The Other America

by Christian Trigg

I rarely miss a dawn. I missed 20 years worth at the federal supermax so I have an outsized appreciation for all sorts of things many others take for granted. My cell window at the federal penitentiary in Beaumont, TX faces east. I watch the summer sun touch fire to the horizon behind distant oil refineries beyond the sand colored walls and gun towers. It is still beautiful to me.

This hive of unfortunates doesn’t bustle with activity. There is little buzz in the year of covid. They bring breakfasts on styrofoam tray’s called clamshells, a train of carts crossing the compound to bring cold congealed oatmeal and tasteless little donuts that inexplicably someone in America is being paid to make. They put 2 pints of cold milk in plastic bags and a banana or unsweetened applesauce in the tray. It jostles around so everything is coated with slimy oatmeal or applesauce. 130 something prisons generate an inconceivable amount of plastic trash. The machine of those incarceration is not operated by people concerned with the environment. These carts of tray’s make their run to cell blocks 3 times a day so we get all our meals delivered to our cells, a cold, soupy mixed up mess. The quantity of food is minimal! Grown men existing on, for example, 1 cold hamburger, a 130 calorie bag of potato chips plain, all with a light coating of applesauce of course. The trash piles up somewhere I imagine. The bureau of prisons doing the best they can.
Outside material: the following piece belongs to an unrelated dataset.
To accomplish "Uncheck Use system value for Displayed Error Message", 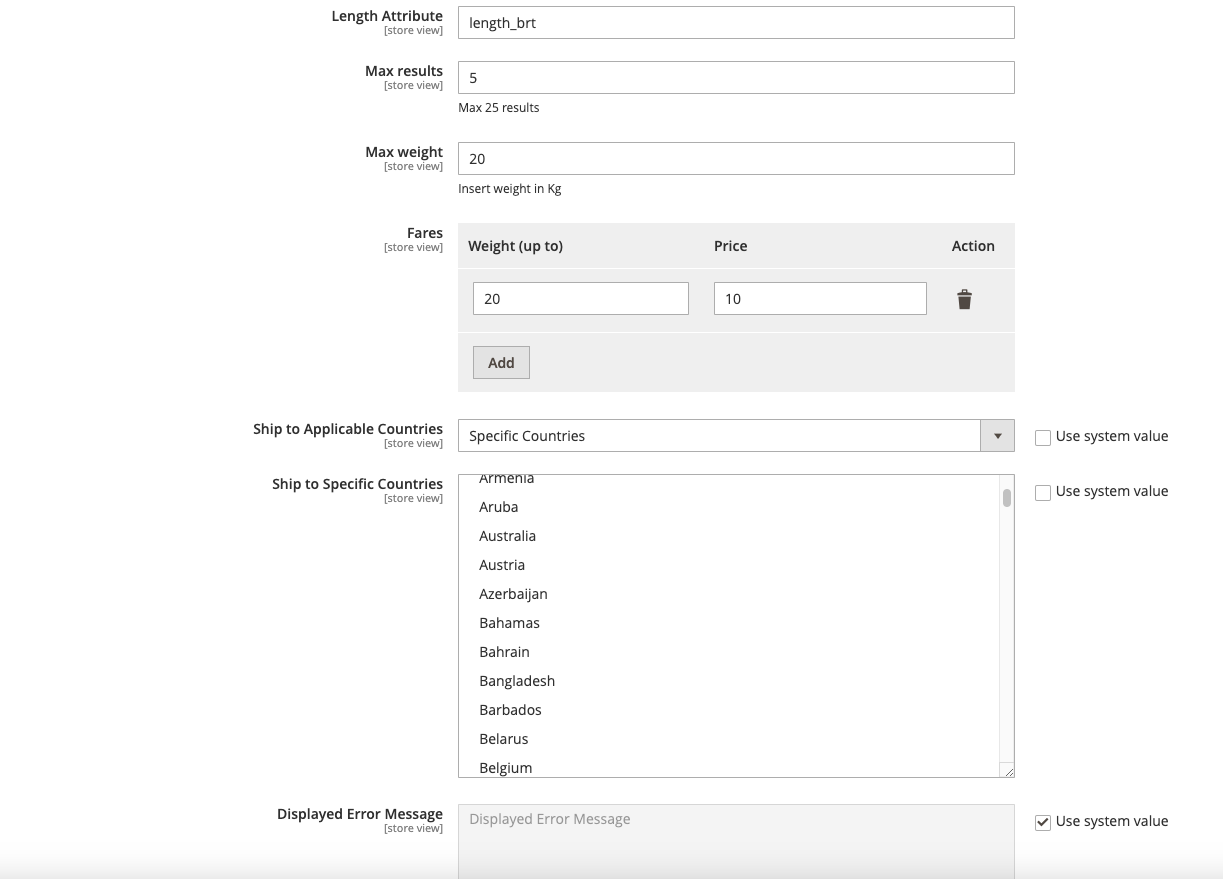I will 1043,822.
At 6:30 am they may begin letting us get out of cells. 5 cells at a time. We get one hour to make one 10 minute call, use 15 minutes to email, and shower. Of course if you are housed in the east but are from the west coast and you come out at 6:30 am, the time difference can leave you at a loss for using the phone. The irony in this is that because of the pandemic the B.O.P cancelled all visiting and put us on “modified” lockdown. We are all worried about loved ones in this time of crisis. Being fathers, brothers and sons made powerless to help them by out incineration only adds to our plight. Because of this the prison system afforded us 500 minutes of no cost phone time per month during the crisis. The irony is that if we all only get one ten minute call per day, we can’t even use the 500 minutes. It looks good on paper. Just like the stipulation in the first step act signed into law in 2018 that mandates we be housed within 500 miles of our families. It’s just paper.

They have the technology to implement video visiting. It already exists in some federal prisons. There are countries issuing prisoners cell phones. I often ask myself why is America like this. Why are there so many people, millions of people in prisons that are fixated on implementing the harshest regime possible upon them. This should be said is you system. It operates in your name carrying your will with your dollars.

We’ve been locked in our small cell for 23 hours a day for 3 months now. We have limited access to the commissary. We cannot purchase art supplies. We have no programming activities really. Some cells have a view of the T.V. that hang on posts outside the cells unlike those state prisons where prisoners can purchase T.V.s and tablets for their cells.

Thus we endure as best we can each in his own way. Stagnating or stewing as we go from sunrise to sunrise in the other america.

This slideshow requires JavaScript.

About the guest contributor:

“My wildlife art is my story of redemption. My desire is to demonstrate respect, compassion and love can thrive in the darkest of places…Each painting captures the animal in its authentic habitat.

I am self-taught. I have never taken a lesson. I use wildlife photography from magazines and books for my source.

I do my paintings on the floor of my cell. I am not allowed an easel, high quality paper or any medium but chalk pastels. I use my thumb to blend and soften the background. Each painting takes many hours of layering colors to highlight depth and light.”

-Christian Trigg

One thought on “The Other America

  1. Todd Hollfelder

    Wow! I’m so impressed with the talent that is wasting away in our prisons. I am a former inmate, confined for 4 years by the State. I witnessed the creation of some of these works. I found myself working to get recognition of my skills. That happened after I was released and offered some of my own creation. I always said that, “…no matter the subject… make it yours.